There are several guides to help you write a specific OKR:
- Avoid terms or jargon—while this might seem trivial, the usage of terms or jargon is very likely to cause ambiguity within the team. Let’s take a look at one of the most used terms in a KR: finalized. The KR might sound something like this: the market research deck for Jan 2020 is finalized. What does finalize mean? Does it mean your work is approved by your manager? Does it mean there’s no more revision? Or, does it mean the outcome is shared with all the relevant stakeholders? It’d be better for you to write down the literal meaning instead. Thus, it’d be advisable to rewrite the KR into the market research deck for Jan 2020 is approved by the Head of Business Intelligence.
- Keep a glossary—if you and/or your team are inclined to use terms or jargon, then please create a glossary to accommodate that needs. This glossary would come in handy when you are explaining your KR to the team (or to other stakeholders). Whenever they’re not sure about the terms that you use, they can simply open the glossary to see what you mean.

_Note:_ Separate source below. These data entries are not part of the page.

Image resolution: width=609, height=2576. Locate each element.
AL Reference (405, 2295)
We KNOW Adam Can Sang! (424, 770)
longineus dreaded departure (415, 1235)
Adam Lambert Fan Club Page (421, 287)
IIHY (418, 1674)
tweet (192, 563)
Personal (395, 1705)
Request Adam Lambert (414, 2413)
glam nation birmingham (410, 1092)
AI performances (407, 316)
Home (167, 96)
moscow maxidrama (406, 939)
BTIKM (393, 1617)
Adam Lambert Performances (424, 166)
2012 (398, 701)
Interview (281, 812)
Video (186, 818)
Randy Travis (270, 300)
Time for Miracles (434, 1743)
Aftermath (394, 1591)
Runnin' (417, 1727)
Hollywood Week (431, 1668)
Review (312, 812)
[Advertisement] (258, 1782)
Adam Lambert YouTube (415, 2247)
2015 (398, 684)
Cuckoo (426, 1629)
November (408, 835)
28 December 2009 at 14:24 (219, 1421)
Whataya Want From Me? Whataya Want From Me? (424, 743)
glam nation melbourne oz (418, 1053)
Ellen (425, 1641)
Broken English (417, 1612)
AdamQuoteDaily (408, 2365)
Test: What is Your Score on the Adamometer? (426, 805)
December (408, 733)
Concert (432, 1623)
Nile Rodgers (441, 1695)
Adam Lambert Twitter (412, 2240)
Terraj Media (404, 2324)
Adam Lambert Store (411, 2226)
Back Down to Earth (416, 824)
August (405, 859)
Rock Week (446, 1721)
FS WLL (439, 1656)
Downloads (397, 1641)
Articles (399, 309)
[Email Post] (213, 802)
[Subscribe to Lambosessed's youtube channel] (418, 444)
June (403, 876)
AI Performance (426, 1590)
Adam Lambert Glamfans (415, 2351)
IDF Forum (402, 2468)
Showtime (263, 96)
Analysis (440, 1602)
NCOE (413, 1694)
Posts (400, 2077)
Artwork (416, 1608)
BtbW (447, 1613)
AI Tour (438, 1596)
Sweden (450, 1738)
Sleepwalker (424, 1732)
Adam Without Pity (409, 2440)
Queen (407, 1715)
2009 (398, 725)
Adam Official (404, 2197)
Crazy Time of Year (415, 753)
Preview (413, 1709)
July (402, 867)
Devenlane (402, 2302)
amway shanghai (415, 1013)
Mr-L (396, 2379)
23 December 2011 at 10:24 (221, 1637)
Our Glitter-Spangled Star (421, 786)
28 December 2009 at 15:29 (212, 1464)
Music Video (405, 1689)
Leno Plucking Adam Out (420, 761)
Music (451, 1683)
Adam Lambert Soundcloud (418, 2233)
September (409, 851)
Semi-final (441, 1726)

- Write from a third party’s point of view—your KR should be readable by anyone who doesn’t share your skill set or expertise. They should have no problem digesting your KR even though they come from different teams or departments. This is especially important if there’s a healthy dose of transparency within the company. When someone from the Human Capital Department looks at a Product Manager’s OKR, she should be able to understand it. Thus, the readability aspect plays an important part in writing a KR. If you were not someone in Product Management or Engineering, which version (version 1 or version 2) of the KR below that you’d find easier to understand?
Once you manage to do all three, what’s the litmus test to see whether your OKR is specific or not?
You can try this simple experiment to find out: write down your OKR on the OKR Dashboard. Now, imagine you cannot come to the OKR session. The rest of your team (your manager and peers) will only rely on what you have written. If they can fully understand your priorities only by reading it, it means you did well in specifying your OKR. However, if questions are raised or confusions occur among the team, then it's a sign the ambiguity is still there. You'd need to put more effort to make your OKR more specific.